- **Reading passage**:
********

Mikkola spent the next few years with an uncompetitive Mazda, but never saw the podium again. In his later years he was a regular and popular fixture on the classic rallying circuit, driving his cars from seasons past, as well as many others that took his fancy.

The Safari Rally-winning car, Audi’s last WRC victor, was retained for posterity by the factory, but the Acropolis car that saw the last podium wasn’t afforded as much reverence, and over the next couple of years competed intensely with privateer teams, often shipped around the world for a diverse set of events.

Run by the Austrian MIG Linz team, and driven by Georg Fischer, a triple Austrian rally champion, the car was entered in a number of Austrian, European, and World Championship rallies, including the Olympus Rally in America, where Fischer netted an impressive fourth overall, as well as the Argentina Rally, which resulted in a DNF.

The following year, the car was rented by a Swedish VW/Audi importer and driven by none other than Stig Blomqvist, who was the first seed for the Swedish Rally, finishing fifth, before Fischer took it back for rounds in Portugal and Argentina, where he finished a creditable fourth overall in both. It was then shipped to India for the Himalayan Rally, where Fischer took second.

In 1990 the Audi was given a bit of a break when it was relegated to being the reserve car to Fischer’s new one, but in 1991 the MIG Linz team called it up again, entering it in the Dubai Rally, where it was driven by Raphael Sperrer, and then, the following year, in the Castrol Rally of South Africa with Ernest Loidl at the wheel, meaning that by the time the car was just three years old it had competed in Europe, North and South America, Asia, and Africa.

********

[Collected data]
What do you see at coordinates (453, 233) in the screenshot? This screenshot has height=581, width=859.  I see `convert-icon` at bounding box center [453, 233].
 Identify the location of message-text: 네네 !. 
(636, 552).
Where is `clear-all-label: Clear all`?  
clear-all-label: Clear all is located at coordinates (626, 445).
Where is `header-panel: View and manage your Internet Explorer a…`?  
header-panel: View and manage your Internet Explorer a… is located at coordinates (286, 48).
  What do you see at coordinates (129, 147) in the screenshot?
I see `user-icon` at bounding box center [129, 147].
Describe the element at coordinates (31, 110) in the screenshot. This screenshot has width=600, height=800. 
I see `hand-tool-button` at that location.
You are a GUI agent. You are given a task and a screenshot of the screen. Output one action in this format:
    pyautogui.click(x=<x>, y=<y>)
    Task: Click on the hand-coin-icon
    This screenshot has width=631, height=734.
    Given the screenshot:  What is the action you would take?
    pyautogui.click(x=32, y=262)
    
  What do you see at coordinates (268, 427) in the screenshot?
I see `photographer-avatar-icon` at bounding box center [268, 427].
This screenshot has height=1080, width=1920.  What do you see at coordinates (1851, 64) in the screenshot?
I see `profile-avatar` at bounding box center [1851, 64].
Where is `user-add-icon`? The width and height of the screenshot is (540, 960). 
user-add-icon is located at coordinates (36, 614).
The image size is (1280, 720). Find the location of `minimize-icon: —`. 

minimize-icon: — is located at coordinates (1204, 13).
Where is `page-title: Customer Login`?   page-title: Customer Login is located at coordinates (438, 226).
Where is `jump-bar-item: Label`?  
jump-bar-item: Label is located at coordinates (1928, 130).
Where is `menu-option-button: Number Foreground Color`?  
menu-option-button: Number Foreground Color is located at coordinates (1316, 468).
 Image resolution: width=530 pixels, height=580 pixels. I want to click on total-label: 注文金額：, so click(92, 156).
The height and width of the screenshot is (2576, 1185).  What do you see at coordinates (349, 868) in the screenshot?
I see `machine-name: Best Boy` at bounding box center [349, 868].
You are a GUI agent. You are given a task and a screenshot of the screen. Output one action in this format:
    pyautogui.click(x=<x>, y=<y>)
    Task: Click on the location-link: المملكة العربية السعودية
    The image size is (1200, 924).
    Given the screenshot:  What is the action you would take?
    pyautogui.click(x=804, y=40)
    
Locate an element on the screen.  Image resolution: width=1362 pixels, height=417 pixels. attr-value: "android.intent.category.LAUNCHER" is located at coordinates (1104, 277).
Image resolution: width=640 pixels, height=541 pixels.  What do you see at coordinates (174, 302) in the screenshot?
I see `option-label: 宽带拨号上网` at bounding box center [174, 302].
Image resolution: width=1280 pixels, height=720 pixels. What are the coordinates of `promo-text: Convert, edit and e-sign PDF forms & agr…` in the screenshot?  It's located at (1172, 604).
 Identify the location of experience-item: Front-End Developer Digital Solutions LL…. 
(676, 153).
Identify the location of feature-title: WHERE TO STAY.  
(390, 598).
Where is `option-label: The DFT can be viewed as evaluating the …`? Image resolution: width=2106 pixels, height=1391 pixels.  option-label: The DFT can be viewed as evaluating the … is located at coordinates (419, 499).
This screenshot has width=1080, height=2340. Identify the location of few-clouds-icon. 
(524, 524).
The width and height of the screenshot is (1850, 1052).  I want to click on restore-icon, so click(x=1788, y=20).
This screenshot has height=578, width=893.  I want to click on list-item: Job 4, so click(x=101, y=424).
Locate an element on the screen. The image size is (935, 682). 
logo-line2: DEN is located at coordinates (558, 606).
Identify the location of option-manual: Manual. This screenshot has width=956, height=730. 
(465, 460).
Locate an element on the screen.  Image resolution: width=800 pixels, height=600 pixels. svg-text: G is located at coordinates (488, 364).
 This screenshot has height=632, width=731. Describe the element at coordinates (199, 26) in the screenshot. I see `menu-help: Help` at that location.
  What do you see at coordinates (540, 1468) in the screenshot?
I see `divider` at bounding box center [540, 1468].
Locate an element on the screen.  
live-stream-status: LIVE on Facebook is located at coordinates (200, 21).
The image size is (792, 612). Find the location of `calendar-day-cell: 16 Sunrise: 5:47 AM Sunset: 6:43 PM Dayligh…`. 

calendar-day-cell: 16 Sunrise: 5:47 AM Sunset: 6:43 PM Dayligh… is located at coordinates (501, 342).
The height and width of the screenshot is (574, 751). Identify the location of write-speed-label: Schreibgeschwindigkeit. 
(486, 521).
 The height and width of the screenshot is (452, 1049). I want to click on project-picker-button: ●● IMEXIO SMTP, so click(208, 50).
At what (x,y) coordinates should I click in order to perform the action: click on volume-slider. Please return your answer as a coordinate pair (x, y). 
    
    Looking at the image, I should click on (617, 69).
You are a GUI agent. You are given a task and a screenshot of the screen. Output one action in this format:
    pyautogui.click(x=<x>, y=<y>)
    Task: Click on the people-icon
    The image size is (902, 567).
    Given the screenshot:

********

- **What to work on**:
**A)** From the passage on the Audi rally car, write out the section that opens with the words containing "The Safari Rally-winning" and closes with "resulted in a DNF.".
**B)** Answer these questions using the passage on the Audi rally car:
(i) Which team ran the car after the factory let it go?
(ii) What place did Georg Fischer take at the Himalayan Rally?
(iii) Who drove the car in the Dubai Rally in 1991?

- **Solutions for each task**:
**A)**
The Safari Rally-winning car, Audi’s last WRC victor, was retained for posterity by the factory, but the Acropolis car that saw the last podium wasn’t afforded as much reverence, and over the next couple of years competed intensely with privateer teams, often shipped around the world for a diverse set of events.

Run by the Austrian MIG Linz team, and driven by Georg Fischer, a triple Austrian rally champion, the car was entered in a number of Austrian, European, and World Championship rallies, including the Olympus Rally in America, where Fischer netted an impressive fourth overall, as well as the Argentina Rally, which resulted in a DNF.

**B)**
(i) The Austrian MIG Linz team
(ii) Second
(iii) Raphael Sperrer